Set the entries down again exactly; none may be skipped.
########
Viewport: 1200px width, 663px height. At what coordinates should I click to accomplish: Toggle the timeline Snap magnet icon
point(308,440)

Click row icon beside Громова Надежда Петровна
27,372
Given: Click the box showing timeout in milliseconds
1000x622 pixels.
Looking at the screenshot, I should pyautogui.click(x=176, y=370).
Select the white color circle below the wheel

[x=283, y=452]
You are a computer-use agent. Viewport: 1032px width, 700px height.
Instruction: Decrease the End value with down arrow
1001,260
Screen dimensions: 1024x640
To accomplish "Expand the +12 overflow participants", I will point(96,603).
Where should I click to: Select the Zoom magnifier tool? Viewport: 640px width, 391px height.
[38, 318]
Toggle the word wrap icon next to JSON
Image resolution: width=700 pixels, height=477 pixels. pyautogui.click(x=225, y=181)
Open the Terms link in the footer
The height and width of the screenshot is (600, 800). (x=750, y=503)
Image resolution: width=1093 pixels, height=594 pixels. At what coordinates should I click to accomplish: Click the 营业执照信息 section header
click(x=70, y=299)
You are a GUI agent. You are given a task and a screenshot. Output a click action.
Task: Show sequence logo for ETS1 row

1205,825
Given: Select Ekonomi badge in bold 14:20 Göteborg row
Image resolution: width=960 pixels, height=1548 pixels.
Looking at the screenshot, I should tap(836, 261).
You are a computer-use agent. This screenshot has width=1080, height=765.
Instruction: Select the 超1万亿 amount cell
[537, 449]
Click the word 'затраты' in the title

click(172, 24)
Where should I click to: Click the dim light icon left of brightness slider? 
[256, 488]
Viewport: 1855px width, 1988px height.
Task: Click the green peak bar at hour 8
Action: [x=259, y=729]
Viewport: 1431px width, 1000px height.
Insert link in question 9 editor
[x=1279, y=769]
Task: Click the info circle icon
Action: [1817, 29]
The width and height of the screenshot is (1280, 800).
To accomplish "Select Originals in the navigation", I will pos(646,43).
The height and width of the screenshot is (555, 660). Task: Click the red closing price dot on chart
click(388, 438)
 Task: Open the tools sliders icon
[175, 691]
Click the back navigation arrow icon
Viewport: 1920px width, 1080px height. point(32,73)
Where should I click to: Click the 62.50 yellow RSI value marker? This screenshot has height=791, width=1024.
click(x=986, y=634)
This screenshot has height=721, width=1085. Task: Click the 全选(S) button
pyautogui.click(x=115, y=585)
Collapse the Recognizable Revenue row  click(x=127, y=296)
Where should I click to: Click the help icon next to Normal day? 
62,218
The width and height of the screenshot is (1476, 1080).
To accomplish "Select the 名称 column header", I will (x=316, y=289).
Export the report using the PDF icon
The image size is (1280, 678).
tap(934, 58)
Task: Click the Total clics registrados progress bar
########
WRITTEN REPLY
Viewport: 1200px width, 663px height. At what coordinates should I click to accomplish: Toggle the timeline Snap magnet icon
point(308,440)

Click row icon beside Громова Надежда Петровна
27,372
Given: Click the box showing timeout in milliseconds
1000x622 pixels.
Looking at the screenshot, I should pyautogui.click(x=176, y=370).
Select the white color circle below the wheel

[x=283, y=452]
You are a computer-use agent. Viewport: 1032px width, 700px height.
Instruction: Decrease the End value with down arrow
1001,260
Screen dimensions: 1024x640
To accomplish "Expand the +12 overflow participants", I will point(96,603).
Where should I click to: Select the Zoom magnifier tool? Viewport: 640px width, 391px height.
[38, 318]
Toggle the word wrap icon next to JSON
Image resolution: width=700 pixels, height=477 pixels. pyautogui.click(x=225, y=181)
Open the Terms link in the footer
The height and width of the screenshot is (600, 800). (x=750, y=503)
Image resolution: width=1093 pixels, height=594 pixels. At what coordinates should I click to accomplish: Click the 营业执照信息 section header
click(x=70, y=299)
You are a GUI agent. You are given a task and a screenshot. Output a click action.
Task: Show sequence logo for ETS1 row

1205,825
Given: Select Ekonomi badge in bold 14:20 Göteborg row
Image resolution: width=960 pixels, height=1548 pixels.
Looking at the screenshot, I should tap(836, 261).
You are a computer-use agent. This screenshot has width=1080, height=765.
Instruction: Select the 超1万亿 amount cell
[537, 449]
Click the word 'затраты' in the title

click(172, 24)
Where should I click to: Click the dim light icon left of brightness slider? 
[256, 488]
Viewport: 1855px width, 1988px height.
Task: Click the green peak bar at hour 8
Action: [x=259, y=729]
Viewport: 1431px width, 1000px height.
Insert link in question 9 editor
[x=1279, y=769]
Task: Click the info circle icon
Action: [1817, 29]
The width and height of the screenshot is (1280, 800).
To accomplish "Select Originals in the navigation", I will pos(646,43).
The height and width of the screenshot is (555, 660). Task: Click the red closing price dot on chart
click(388, 438)
 Task: Open the tools sliders icon
[175, 691]
Click the back navigation arrow icon
Viewport: 1920px width, 1080px height. point(32,73)
Where should I click to: Click the 62.50 yellow RSI value marker? This screenshot has height=791, width=1024.
click(x=986, y=634)
This screenshot has height=721, width=1085. Task: Click the 全选(S) button
pyautogui.click(x=115, y=585)
Collapse the Recognizable Revenue row  click(x=127, y=296)
Where should I click to: Click the help icon next to Normal day? 
62,218
The width and height of the screenshot is (1476, 1080).
To accomplish "Select the 名称 column header", I will (x=316, y=289).
Export the report using the PDF icon
The image size is (1280, 678).
tap(934, 58)
Task: Click the Total clics registrados progress bar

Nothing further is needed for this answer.